Monday, June 23, 2003
One extremely sunny summer day we were out walking in the rustic back yard near the inground pool which was broken and filled with rainwater and had developed its own ecosystem, with more frogs (Northern Leopard Frogs, rana pipiens) per square inch than I have ever seen anywhere. Most of it had been left wild, but there was a small clearing that she had mowed, and on it I noticed that one of her dogs had caught something.
I had to look closely to tell what it was. It was a bleeding, completely naked rabbit, shivering with fear in the 85-degree heat. The dog had torn off all its fur, and was continuing to play with it in a decidedly un-canine manner; normally it's cats who prefer to toy with their prey like that. The rabbit couldn't have had more than minutes to live.
Donna winced and turned away. I didn't know what else to do; I felt horrible for the wretched thing. So I panicked and found a heavy tree bough, a small log actually. I shooed the dog away, and I brought the bough down heavily on the rabbit's head.
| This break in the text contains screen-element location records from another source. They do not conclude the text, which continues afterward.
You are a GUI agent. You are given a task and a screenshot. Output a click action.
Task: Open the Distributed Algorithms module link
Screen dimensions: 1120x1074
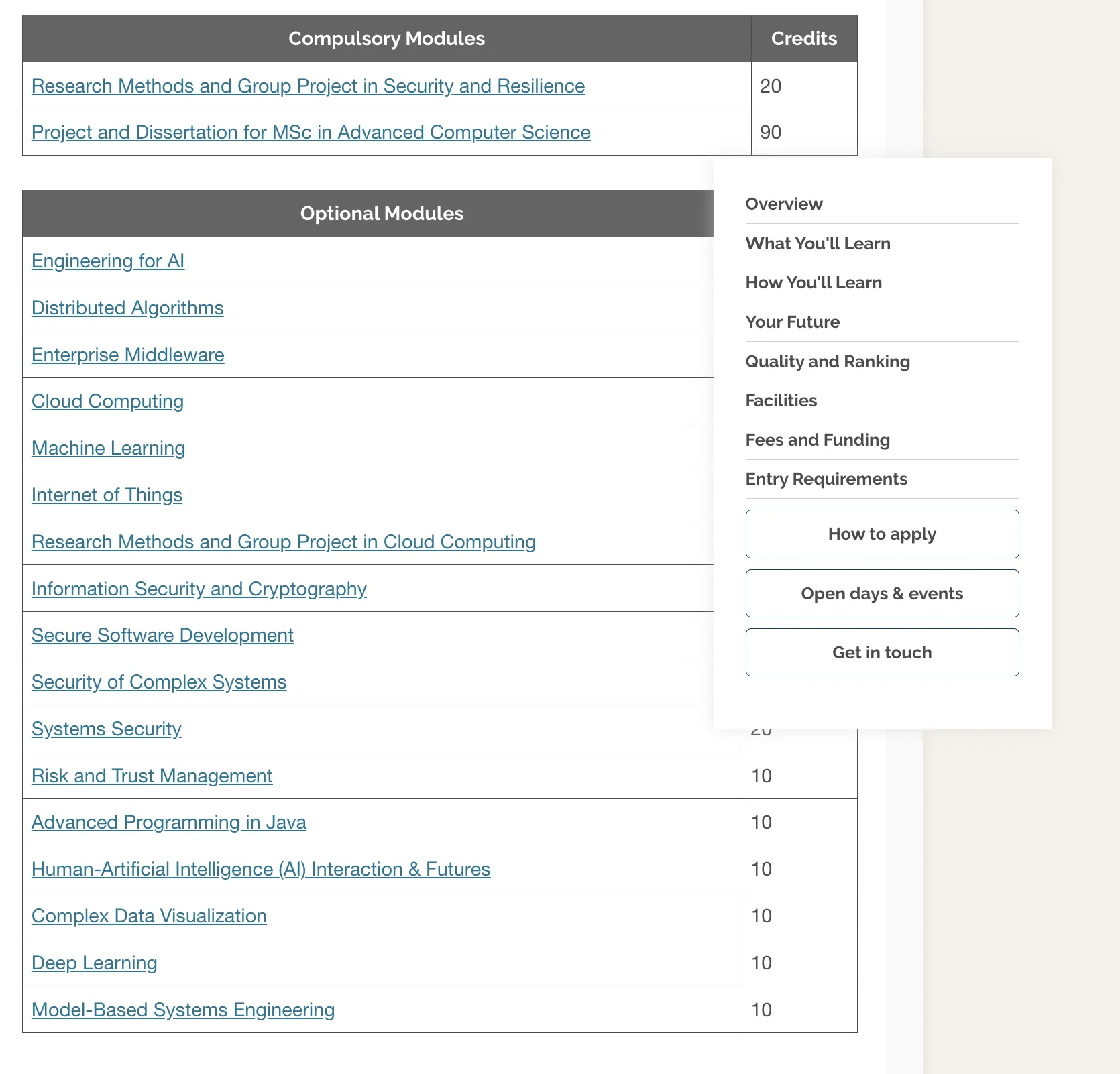[x=127, y=308]
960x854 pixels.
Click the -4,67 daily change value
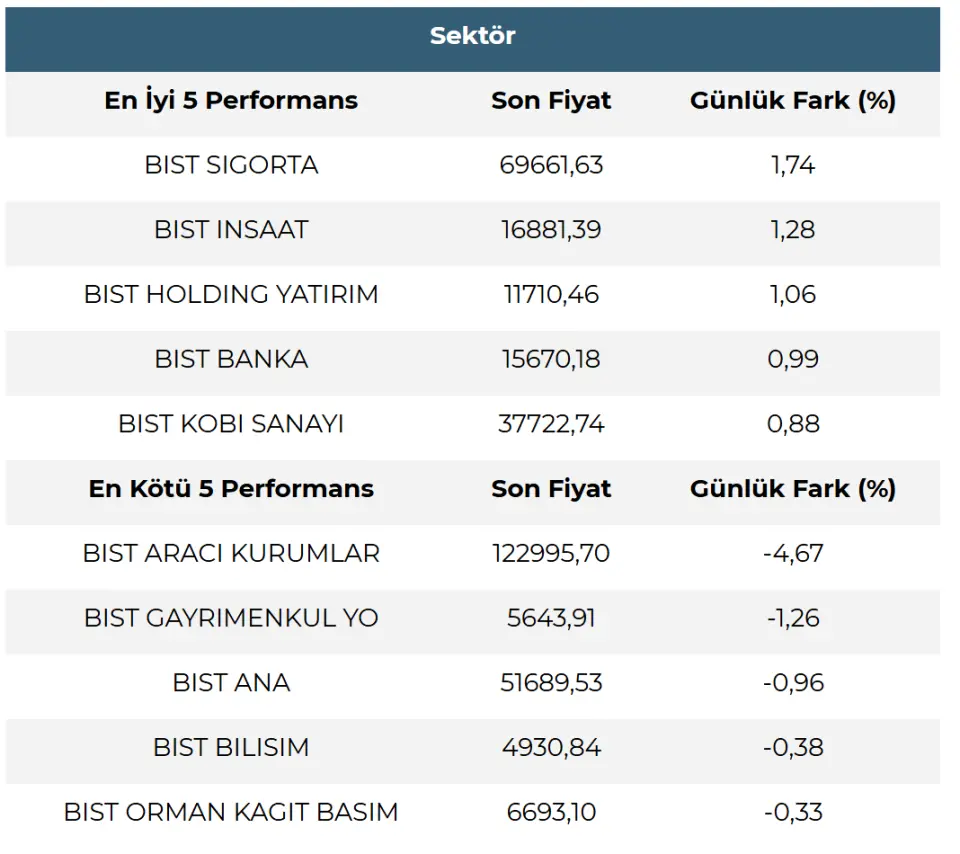[793, 553]
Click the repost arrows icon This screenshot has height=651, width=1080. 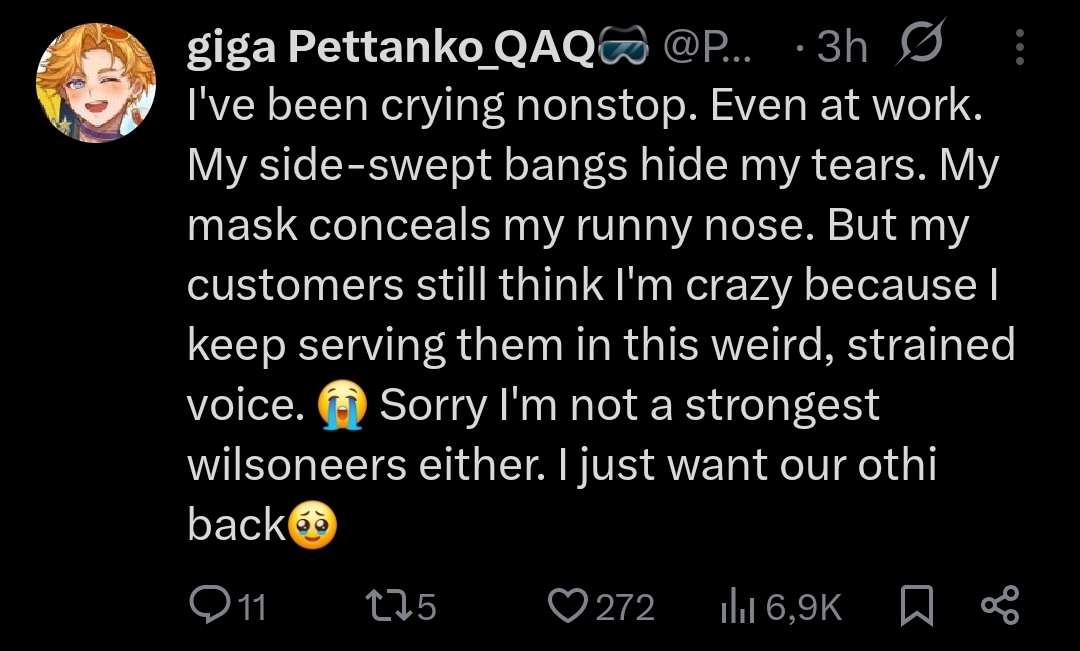pyautogui.click(x=384, y=605)
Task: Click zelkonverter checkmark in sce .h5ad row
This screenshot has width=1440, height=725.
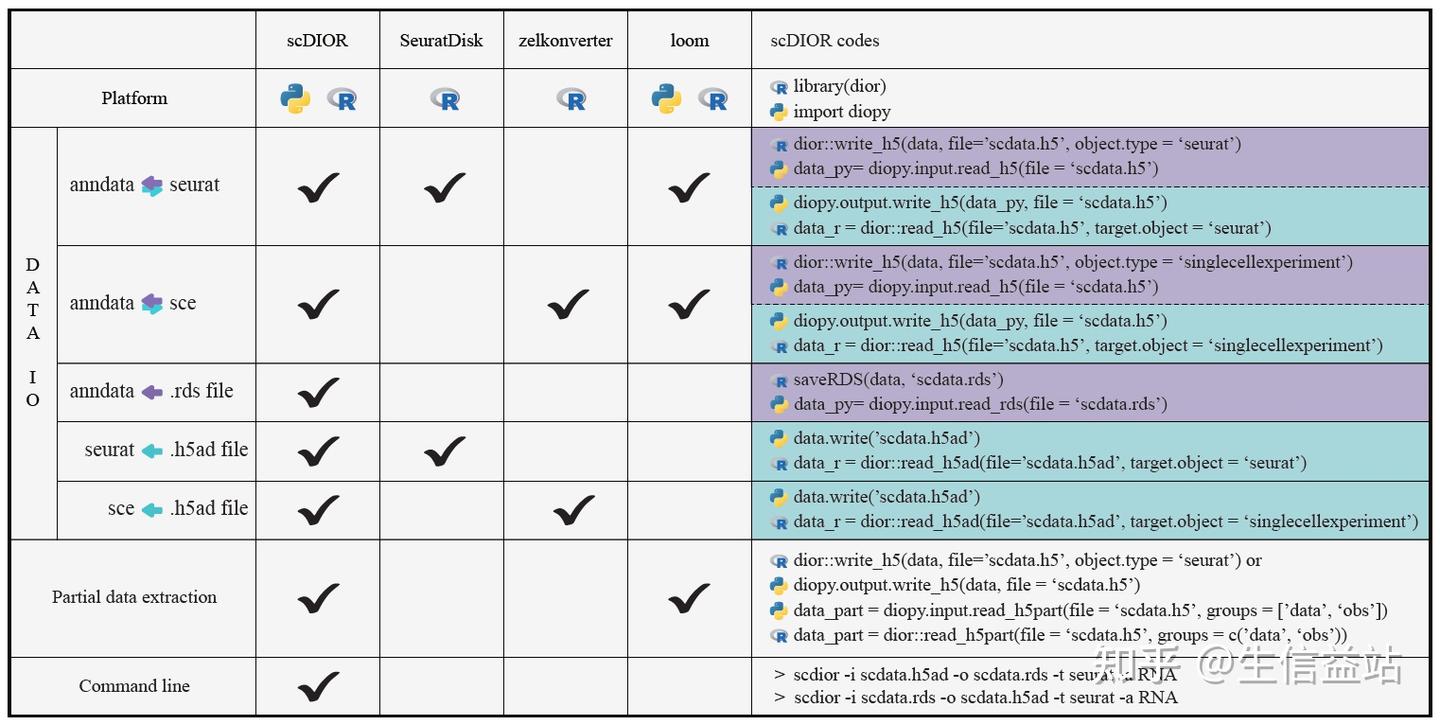Action: coord(573,510)
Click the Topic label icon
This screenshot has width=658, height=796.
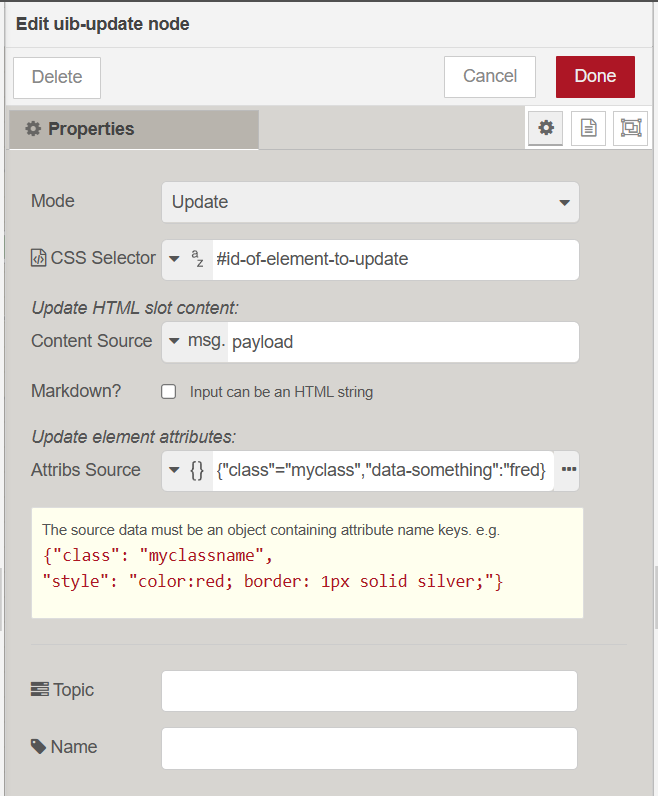[39, 690]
When I lifted it up, I saw that the rabbit had not been killed by the blow; it was violently convulsing. Donna began to cry. I was seized by horror. I could only think of that pathetic, utterly terrified, utterly despairing animal consciousness, submerged first in appalling bodily pain followed by a nuclear explosion of kinetic energy. Oh God, I thought, furious with myself for my incompetence and weakness, what must this poor thing be feeling? So I instantly brought up the club again, and slammed it down with all my strength.
The rabbit didn't move any more.
I just needed to tell that story today, as I am feeling lots of rabbit empathy.